Or we could increase the number of parameters in our curve to allow a tighter fit with the raw data and plot all the models together:

aurora.curve <- lm(Intensity ~ poly(x, 7), data=aurora.image)

all.predictions <- aurora.image %>%
  mutate(
    linear.prediction = predict(aurora.linear),
    chunked.prediction = predict(aurora.chunks),
    curve.prediction = predict(aurora.curve)
  ) %>%
  reshape2::melt(id.var='x')
Warning: attributes are not identical across measure variables; they will
be dropped

all.predictions %>%
  ggplot(aes(x, value, group=variable, color=variable)) +
  geom_point(size=.5)

We can see that this curved model is a better approximation to the raw data than our ‘chunked’ model in some places (e.g. x = 100), but worse in others (e.g. x = 625). Overall though, the R2 is much higher for the curves model here:

summary(aurora.chunks)$r.squared
[1] 0.4463338
summary(aurora.curve)$r.squared
[1] 0.6162421

And this is the case even though our model contains only 8 parameters, and so is just as parsimonious as the chunked model above.
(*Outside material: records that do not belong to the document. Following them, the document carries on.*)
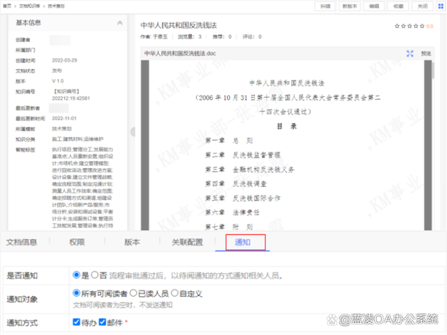This screenshot has height=335, width=447.
Task: Go to 首页 in the breadcrumb
Action: (x=5, y=5)

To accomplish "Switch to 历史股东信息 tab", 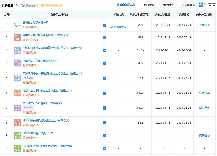I will coord(29,5).
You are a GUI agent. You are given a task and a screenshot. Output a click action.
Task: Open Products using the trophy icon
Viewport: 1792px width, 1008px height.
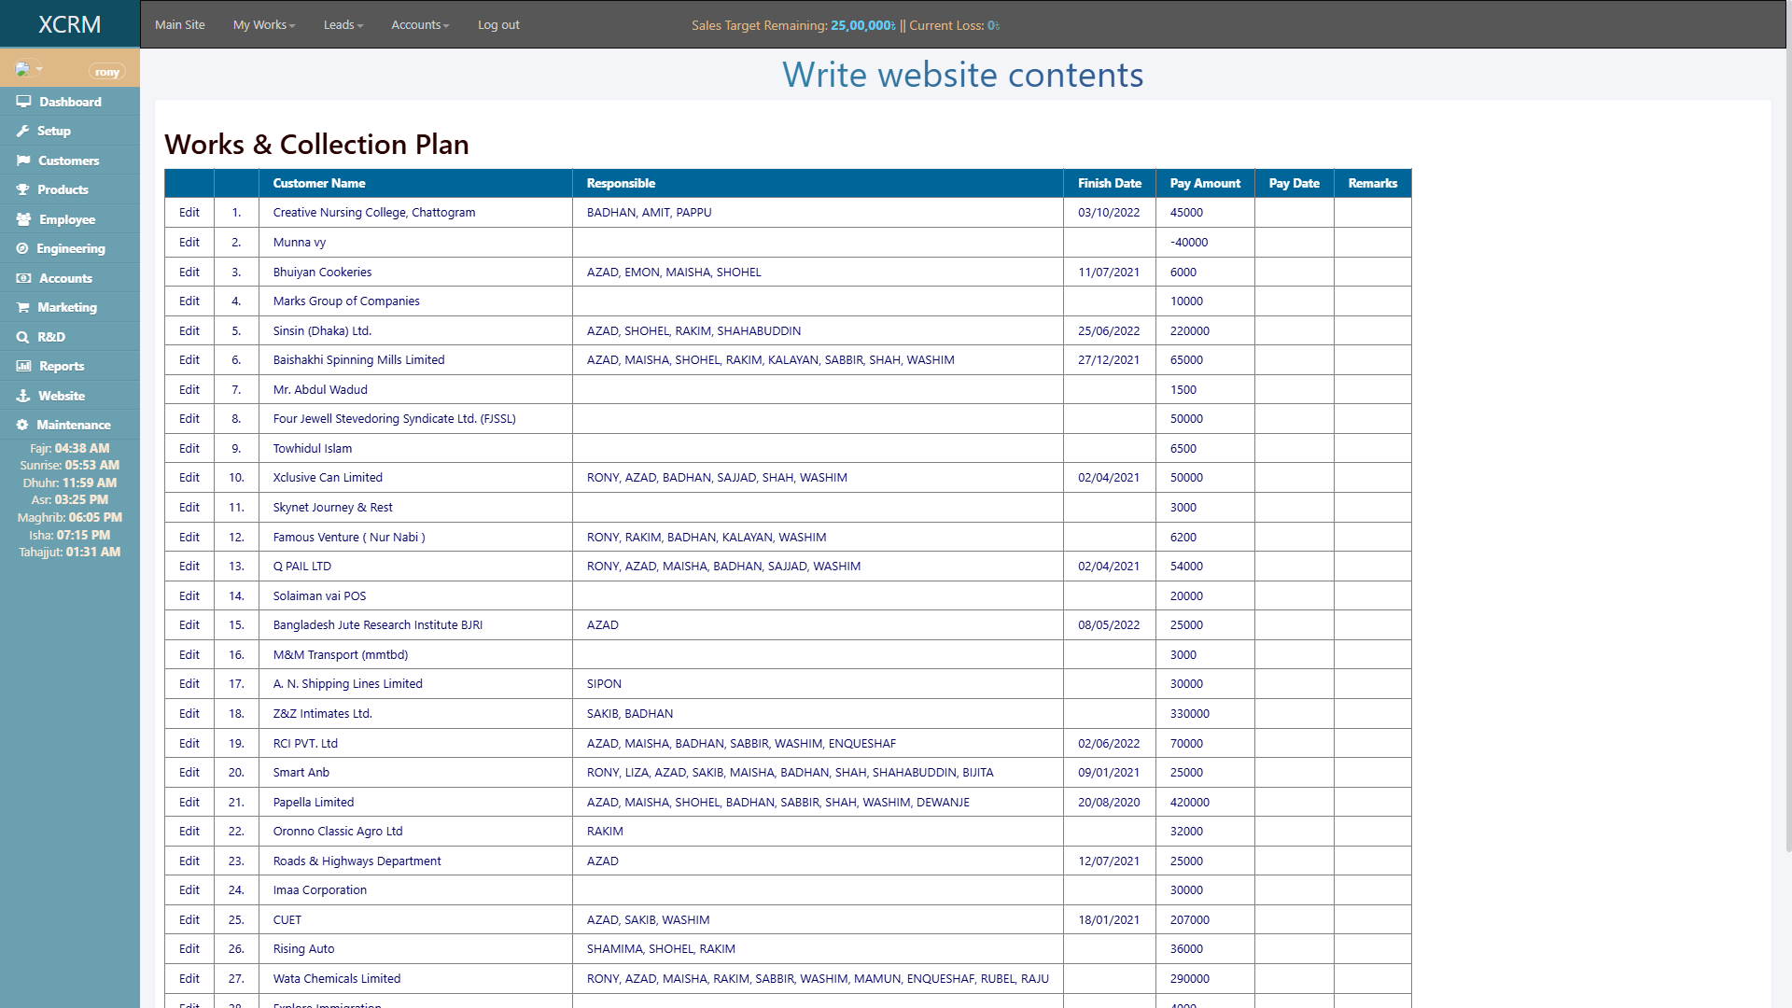pyautogui.click(x=23, y=189)
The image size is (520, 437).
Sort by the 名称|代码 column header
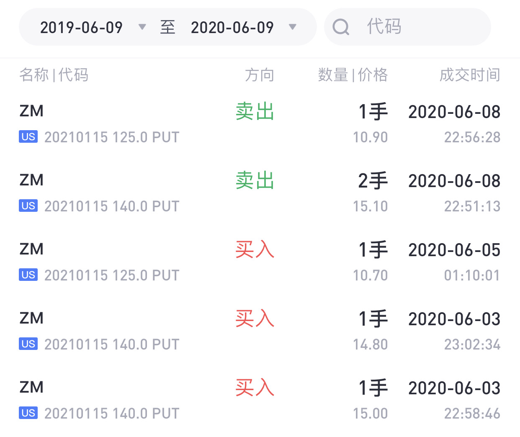(54, 75)
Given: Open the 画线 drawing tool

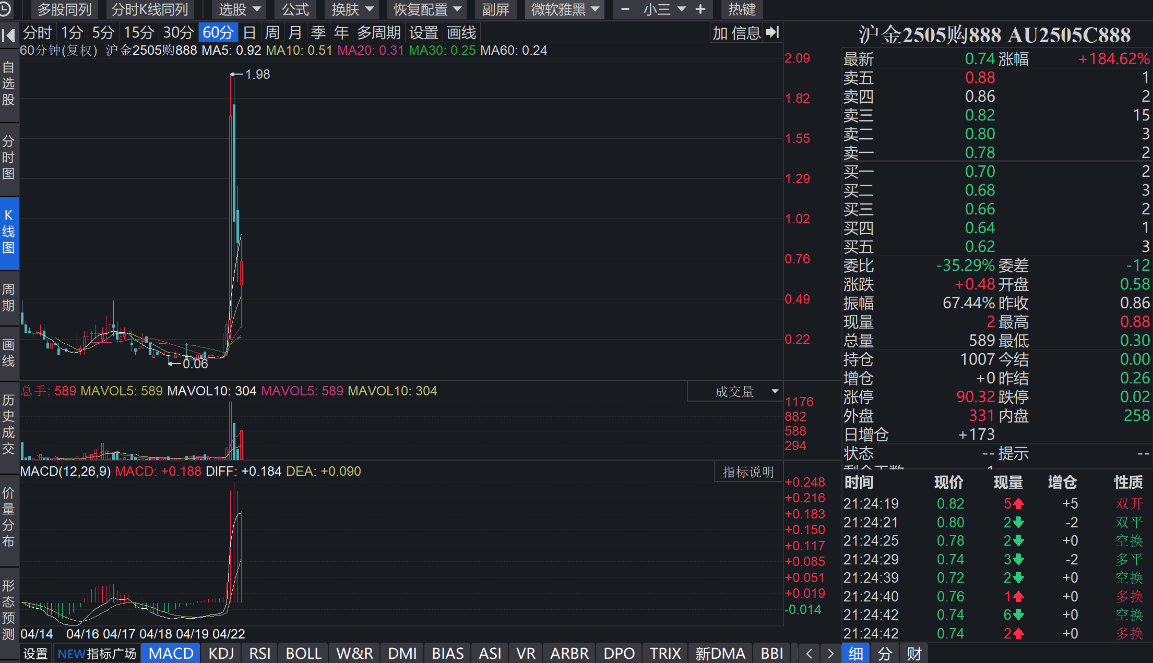Looking at the screenshot, I should (461, 33).
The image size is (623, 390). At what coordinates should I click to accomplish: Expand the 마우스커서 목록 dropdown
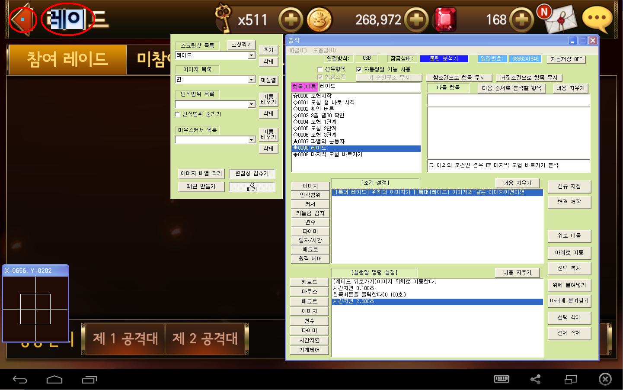(251, 140)
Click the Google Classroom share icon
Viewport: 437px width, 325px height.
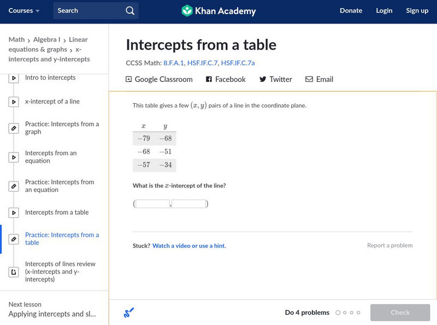[129, 79]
# count the number of parameters in the chunked and curved models
length(coef(aurora.chunks))
[1] 8
length(coef(aurora.curve))
[1] 8

Try to plot a curve that fits even more closely to the data. There are 1200 pixels in our original image. How many parameters would you need for the model to fit the image exactly? What happens in practice if you try and fit this model?
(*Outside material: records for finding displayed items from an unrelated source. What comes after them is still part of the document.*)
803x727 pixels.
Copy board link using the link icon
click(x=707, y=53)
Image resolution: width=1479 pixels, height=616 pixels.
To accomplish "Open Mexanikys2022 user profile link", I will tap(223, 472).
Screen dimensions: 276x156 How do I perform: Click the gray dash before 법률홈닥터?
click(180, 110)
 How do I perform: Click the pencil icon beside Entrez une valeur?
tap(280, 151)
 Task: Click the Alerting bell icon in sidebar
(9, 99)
For fun, we can even plot our data back in image form and see which is closest to matching the original:

There is no ‘right answer’ here: each model has pros and cons. You need to think about what the purpose of your model is, how you want to simplify your data, and then set up your models appropriately.

Effect/dummy coding and contrasts

TODO: Explain this:

options(contrasts = c("contr.treatment", "contr.poly"))
lm(mpg~factor(cyl), data=mtcars)

Call:
lm(formula = mpg ~ factor(cyl), data = mtcars)

Coefficients:
 (Intercept)  factor(cyl)6  factor(cyl)8  
      26.664        -6.921       -11.564  

options(contrasts = c("contr.sum", "contr.poly"))
lm(mpg~factor(cyl), data=mtcars)

Call:
lm(formula = mpg ~ factor(cyl), data = mtcars)

Coefficients:
 (Intercept)  factor(cyl)1  factor(cyl)2  
     20.5022        6.1615       -0.7593  

Centering (is often helpful)

When interpreting regression coefficients, and especially when interactions are present in a model, it’s often overlooked that the regression parameters are the effect on the outcome of a 1-unit change in the predictor, when all the other predictors are zero. This applies to the intercept too: it is the predicted value of the outcome when all of the predictors are zero.

This is unhelpful because it makes the intercept mostly meaningless, and the other coefficients harder to interpret.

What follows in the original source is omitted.